Data Mapping
An oldie but goodie…
How great is excel? You can add comments below this article to express your love for it! I am a fan too but what often happens is that Excel gets abused; used way beyond its limitations, way beyond it was designed to handle; think VBA + Excel + 2m+ records! and Excel starts getting used as a database! I do like Excel and I use it for data mapping because chances are that the business understands Excel and we can easily talk about the elements in excel without getting lost in translation.
The intention of this article is to set a few guidelines and principles around data mapping as it pertains to the use of Excel. Data Analysts can assist rapid development by providing data mapping in a form that is easily digestible by a coder and readable by the business.
Without further delay let’s get into the ten standards (I can think of) for data mapping.
1) Build a mapping sheet that covers only 1 subject area
This accomplishes a few things:
- You can have multiple subjects being worked on at the same time by different people.
- Isolating mapping to functional areas — — therefore allowing for teams/departments having their own “copy” of the data structure their responsible for.
- Easily add references in products like Conference, JIRA etc so if the area that talks about credit cards then the link would only pull credit card mapping.
2) Business artifacts must have version control
Sharepoint and JIRA have Check-in and Check-out facility ensuring that only one person can edit the mapping at a time. But it is also a good idea to include versioning inside the document itself.
a. Document version tab — the changelog
As a rule the document suffix should also contain the version number.
b. Worksheet version = mapping version
Furthermore (and developers will love you for this) the version number should be included in the mapping tab too!
Add a filter
Select the version you need
Voila! No need to trawl through potentially hundreds of columns to get to the latest changes to the model!
3) Use multiple tabs
The tab approach let’s you group related items together — it also enhances your spreadsheet to add some much needed safety nets. Here’s how.
a. Drill through from tables to columns
Rather then repeat the database, schema and table transformations in column mapping it would be better to have that kind of information recorded once.
b. Lookup tables for validation
Also keeping a validation list reduces the possibility of spelling errors when specifying column types and indexes. The syntax would be tied to the database you are populating; here we are using SQL Server.
A quick link on how to do this: https://support.microsoft.com/en-au/help/211485/description-and-examples-of-data-validation-in-excel
4) Use filters and freeze panes
This helps readability and easy access to the items you want to map. Also minimizing mistakes by only viewing and editing the columns or tables you are interested in.
5) Map source to target from left to right — ALWAYS!

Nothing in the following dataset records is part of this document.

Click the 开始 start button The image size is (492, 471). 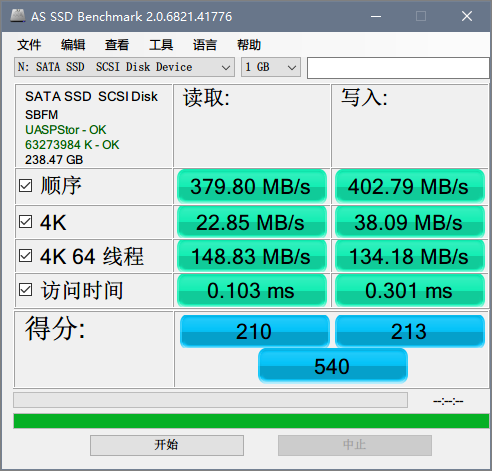167,445
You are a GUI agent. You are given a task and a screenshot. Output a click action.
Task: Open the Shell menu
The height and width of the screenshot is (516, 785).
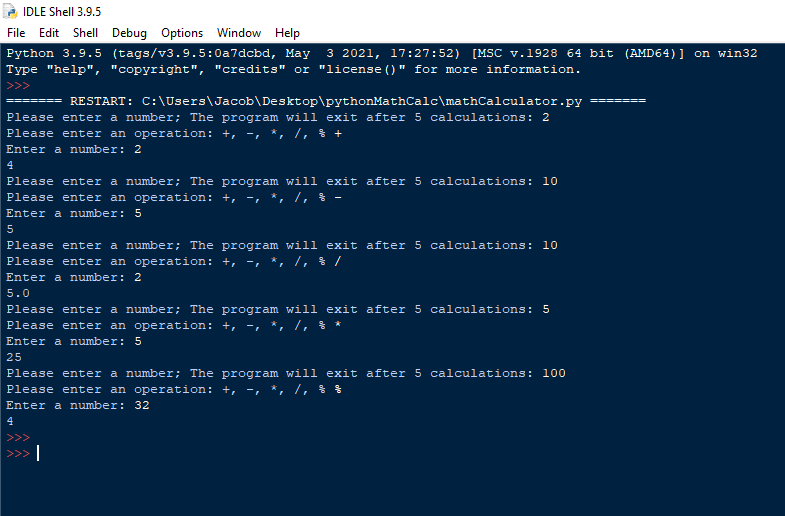[x=85, y=33]
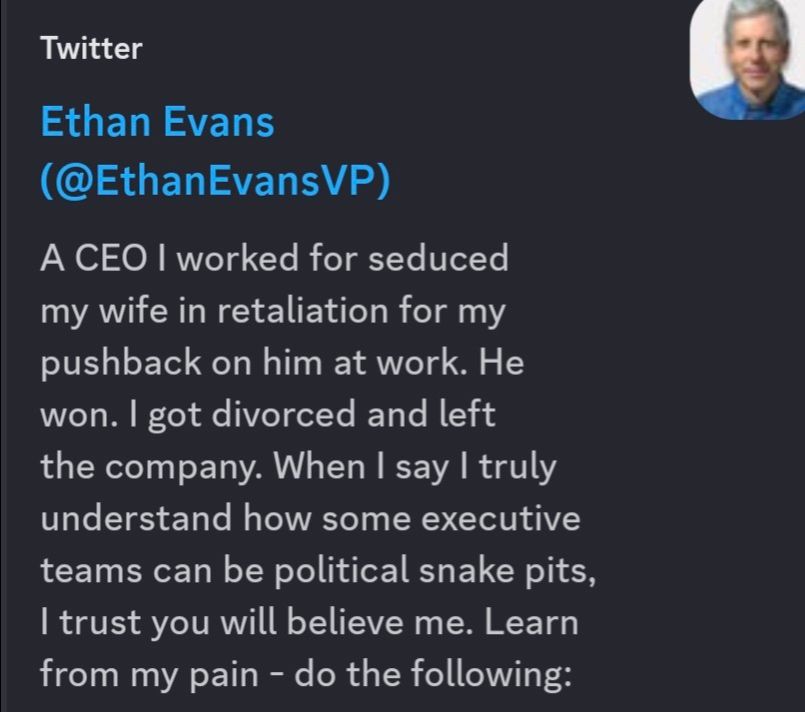Image resolution: width=805 pixels, height=712 pixels.
Task: Open the embed's profile picture thumbnail
Action: [x=747, y=59]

Like reading a book your eyes follow a certain direction because the story is going somewhere… the data too! Left to Right, Source to Target.
6) Use some column intelligence
Another feature that helps with easy navigation for readers of your template is mapping type. Using filters you check out which columns were system generated, conformed, derived or mapped “as is” from source. Here’s what I mean:
- System Generated
Think of these columns as “Tags” and columns needed by the system to make the model work or link the tables together Kimball-style. In modelling terms it is up to you to decide the naming standards, here for keys I have used the suffix “_K”. TO_DTM is “Effective To Date” and is managed by the ETL tool you use. By looking at the tables that have these columns you can deduce that the tables are Type 2 dimensions and we are using date and time (are we micro-batching?), but where are the “Effective From Date” columns? Also as a helpful tip you need to decide the plurality of your columns and tables, i.e. do we say D_ACCOUNT or D_ACCOUNTS? Decide up front before building data models for your enterprise. You guessed it “D_” is for dimensions and “F_” is for facts.
2. Conformed
And speaking of plurality, a conformed column has had no transformation applied to it but the column name has been modified to conform to corporate standards, this may include data types as well — — DATE to DATETIME2.
3. Derived
A derived column — something that we did not get from the source tables but we deduced it from what the source gave us. This could be changing codes to enterprise standards. We have an example here for Gender which is derived from the literals ‘1’ and ‘2’ and changed to ‘M’ and ‘F’. This type of decision is also to be made up front.
4. 1–1
Finally no change was applied; we take the fact as is from the source table.
7) Use some table intelligence
If our model does explode into a snowflake then tracking which tables are direct copies of source (with tagging) or not then we would like to track those easily as well.
- Generated
Date dimensions are typically generated or they could be pulled in from a spreadsheet supplied by business. The date dimension may include business or jurisdiction type columns for financial periods and public holidays; and a whole lot more! If there are no changes needed for the date dimension then mapping it here may not be necessary. Don’t map what you don’t need to! Especially if the table already exists elsewhere. Also note that the date dimension is a role-playing dimension meaning that depending on what you join it with then you retrieve the date you want. Example: the fact table for for sales may have multiple dates and if are relying on the date dimension for dates then we would likely join it multiple times: Order Date & Sale Date.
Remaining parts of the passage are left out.